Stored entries

· · · · ·

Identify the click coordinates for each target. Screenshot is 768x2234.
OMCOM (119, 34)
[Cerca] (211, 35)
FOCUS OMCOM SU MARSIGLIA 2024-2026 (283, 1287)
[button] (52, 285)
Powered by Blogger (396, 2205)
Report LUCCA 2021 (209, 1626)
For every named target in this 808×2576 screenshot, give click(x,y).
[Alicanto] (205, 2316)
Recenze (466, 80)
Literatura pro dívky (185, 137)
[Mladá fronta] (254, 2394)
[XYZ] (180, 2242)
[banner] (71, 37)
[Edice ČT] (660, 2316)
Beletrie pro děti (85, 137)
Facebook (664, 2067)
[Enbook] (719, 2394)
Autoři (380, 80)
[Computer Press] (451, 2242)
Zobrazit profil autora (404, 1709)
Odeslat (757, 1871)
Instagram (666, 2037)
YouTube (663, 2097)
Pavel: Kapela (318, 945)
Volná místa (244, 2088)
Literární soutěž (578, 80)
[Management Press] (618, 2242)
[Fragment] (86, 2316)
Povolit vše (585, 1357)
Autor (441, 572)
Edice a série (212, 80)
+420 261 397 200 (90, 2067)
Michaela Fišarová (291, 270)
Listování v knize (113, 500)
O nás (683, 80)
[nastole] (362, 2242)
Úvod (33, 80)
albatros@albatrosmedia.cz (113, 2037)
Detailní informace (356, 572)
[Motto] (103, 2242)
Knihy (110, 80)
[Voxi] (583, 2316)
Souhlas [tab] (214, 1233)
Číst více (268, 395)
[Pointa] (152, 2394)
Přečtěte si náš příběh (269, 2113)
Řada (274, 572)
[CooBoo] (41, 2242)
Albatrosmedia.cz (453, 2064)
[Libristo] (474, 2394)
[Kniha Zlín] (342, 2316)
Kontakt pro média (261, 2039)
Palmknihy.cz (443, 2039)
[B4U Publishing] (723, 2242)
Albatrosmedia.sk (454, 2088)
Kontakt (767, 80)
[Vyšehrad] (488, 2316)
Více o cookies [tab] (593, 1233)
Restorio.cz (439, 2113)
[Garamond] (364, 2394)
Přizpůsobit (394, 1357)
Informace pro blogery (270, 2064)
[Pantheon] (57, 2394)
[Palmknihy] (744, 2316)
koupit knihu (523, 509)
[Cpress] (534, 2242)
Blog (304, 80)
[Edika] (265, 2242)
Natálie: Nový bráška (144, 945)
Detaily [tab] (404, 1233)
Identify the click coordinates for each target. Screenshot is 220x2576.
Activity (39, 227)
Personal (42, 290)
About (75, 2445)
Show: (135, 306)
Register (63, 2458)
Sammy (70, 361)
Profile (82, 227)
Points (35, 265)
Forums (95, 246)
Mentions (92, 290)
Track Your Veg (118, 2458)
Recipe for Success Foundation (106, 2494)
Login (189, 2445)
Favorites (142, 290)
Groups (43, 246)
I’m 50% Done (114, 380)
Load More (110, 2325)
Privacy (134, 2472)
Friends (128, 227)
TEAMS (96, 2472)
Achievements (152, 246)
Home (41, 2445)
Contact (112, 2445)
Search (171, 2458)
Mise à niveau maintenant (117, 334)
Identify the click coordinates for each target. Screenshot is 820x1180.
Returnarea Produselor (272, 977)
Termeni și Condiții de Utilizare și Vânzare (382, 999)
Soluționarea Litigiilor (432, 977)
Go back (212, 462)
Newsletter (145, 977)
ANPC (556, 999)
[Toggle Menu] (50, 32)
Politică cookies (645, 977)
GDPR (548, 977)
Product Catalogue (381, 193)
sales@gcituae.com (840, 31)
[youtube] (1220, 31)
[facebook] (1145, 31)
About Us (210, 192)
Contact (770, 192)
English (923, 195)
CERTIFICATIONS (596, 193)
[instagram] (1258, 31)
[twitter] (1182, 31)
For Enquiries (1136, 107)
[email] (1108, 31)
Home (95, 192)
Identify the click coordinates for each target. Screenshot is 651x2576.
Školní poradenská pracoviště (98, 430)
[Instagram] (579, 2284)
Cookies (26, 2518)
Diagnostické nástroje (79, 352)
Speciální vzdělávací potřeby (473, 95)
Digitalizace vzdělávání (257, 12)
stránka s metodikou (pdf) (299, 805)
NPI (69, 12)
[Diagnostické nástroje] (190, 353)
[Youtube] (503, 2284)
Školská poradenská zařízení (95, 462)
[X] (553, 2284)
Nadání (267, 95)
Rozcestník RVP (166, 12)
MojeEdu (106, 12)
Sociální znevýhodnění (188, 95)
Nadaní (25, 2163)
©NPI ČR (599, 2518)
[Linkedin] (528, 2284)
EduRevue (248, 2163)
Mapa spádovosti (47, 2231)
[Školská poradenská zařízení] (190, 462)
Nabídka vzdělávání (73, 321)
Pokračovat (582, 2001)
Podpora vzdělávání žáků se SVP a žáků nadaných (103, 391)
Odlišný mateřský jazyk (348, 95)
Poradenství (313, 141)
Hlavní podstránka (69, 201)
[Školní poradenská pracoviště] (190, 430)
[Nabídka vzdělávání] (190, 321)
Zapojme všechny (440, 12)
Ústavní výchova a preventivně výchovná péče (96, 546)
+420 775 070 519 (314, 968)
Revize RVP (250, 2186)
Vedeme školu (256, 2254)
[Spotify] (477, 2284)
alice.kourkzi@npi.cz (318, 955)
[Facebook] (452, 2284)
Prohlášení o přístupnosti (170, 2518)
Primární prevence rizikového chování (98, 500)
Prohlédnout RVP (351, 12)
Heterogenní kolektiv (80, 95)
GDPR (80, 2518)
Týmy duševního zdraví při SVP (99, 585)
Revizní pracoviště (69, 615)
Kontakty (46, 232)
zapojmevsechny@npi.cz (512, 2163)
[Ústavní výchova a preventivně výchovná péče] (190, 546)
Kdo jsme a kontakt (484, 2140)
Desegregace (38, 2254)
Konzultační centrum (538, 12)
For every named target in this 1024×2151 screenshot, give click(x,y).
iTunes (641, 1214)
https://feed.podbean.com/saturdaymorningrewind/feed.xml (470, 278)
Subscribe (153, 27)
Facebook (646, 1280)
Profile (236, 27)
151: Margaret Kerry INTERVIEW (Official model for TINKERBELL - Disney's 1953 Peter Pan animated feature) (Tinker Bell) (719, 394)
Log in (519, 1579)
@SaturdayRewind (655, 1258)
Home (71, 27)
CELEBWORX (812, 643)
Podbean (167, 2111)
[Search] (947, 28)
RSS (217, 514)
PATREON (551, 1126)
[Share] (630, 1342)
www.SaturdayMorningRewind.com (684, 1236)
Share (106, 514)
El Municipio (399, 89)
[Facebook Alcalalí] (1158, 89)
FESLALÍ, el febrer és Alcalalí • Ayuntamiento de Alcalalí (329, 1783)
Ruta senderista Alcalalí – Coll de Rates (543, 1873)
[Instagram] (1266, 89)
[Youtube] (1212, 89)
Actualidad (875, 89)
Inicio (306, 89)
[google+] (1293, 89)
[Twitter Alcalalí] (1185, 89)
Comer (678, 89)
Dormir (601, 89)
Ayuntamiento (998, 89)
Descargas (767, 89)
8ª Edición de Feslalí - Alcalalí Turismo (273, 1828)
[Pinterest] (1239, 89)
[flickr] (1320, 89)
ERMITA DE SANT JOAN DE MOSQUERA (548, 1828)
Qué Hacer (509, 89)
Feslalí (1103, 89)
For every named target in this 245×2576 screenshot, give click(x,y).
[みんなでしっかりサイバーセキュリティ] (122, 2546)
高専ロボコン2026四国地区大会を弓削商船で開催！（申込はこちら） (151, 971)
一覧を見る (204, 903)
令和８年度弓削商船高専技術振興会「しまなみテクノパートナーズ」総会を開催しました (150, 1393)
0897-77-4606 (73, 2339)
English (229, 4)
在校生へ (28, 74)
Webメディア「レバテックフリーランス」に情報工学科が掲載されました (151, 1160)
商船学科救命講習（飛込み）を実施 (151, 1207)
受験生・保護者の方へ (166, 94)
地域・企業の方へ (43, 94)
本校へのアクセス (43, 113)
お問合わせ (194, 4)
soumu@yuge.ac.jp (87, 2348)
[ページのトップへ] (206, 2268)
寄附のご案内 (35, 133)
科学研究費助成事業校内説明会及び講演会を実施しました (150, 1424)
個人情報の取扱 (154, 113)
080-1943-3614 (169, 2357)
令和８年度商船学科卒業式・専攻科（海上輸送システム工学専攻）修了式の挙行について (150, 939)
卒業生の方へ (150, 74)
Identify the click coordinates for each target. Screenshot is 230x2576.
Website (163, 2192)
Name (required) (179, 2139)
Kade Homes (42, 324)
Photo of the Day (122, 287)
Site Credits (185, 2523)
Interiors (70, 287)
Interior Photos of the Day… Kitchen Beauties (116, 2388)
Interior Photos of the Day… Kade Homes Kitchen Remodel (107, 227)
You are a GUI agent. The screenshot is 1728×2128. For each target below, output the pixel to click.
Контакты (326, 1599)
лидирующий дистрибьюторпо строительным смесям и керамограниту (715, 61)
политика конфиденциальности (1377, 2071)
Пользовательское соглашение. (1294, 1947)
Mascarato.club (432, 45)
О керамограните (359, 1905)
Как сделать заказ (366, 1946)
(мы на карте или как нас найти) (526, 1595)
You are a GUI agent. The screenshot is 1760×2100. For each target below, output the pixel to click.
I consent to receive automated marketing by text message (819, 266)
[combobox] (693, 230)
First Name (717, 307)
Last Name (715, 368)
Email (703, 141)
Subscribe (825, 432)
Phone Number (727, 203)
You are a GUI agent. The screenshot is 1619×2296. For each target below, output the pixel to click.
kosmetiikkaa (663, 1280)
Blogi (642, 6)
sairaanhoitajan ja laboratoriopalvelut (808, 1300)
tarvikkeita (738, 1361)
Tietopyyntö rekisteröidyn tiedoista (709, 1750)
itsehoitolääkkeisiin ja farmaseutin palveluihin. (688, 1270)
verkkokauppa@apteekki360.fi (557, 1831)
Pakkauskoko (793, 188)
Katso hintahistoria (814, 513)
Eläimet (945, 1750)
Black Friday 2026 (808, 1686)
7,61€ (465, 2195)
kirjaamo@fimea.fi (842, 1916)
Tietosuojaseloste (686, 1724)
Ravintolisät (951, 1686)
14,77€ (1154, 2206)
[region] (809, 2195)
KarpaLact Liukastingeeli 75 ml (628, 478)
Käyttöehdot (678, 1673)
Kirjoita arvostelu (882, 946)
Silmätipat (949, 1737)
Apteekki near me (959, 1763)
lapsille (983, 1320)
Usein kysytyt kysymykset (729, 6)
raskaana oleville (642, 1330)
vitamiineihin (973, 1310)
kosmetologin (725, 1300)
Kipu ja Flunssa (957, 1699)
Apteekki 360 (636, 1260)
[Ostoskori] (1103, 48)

· · · · ·

## [Problem to work on]
Beginning with the line that has "[Spotify] (477, 2284)" and ending with the line that has "[Ústavní výchova a", set down the lines above exactly and include no others.

## [Expected answer]
[Spotify] (477, 2284)
alice.kourkzi@npi.cz (318, 955)
[Facebook] (452, 2284)
Prohlášení o přístupnosti (170, 2518)
Primární prevence rizikového chování (98, 500)
Prohlédnout RVP (351, 12)
Heterogenní kolektiv (80, 95)
GDPR (80, 2518)
Týmy duševního zdraví při SVP (99, 585)
Revizní pracoviště (69, 615)
Kontakty (46, 232)
zapojmevsechny@npi.cz (512, 2163)
[Ústavní výchova a preventivně výchovná péče] (190, 546)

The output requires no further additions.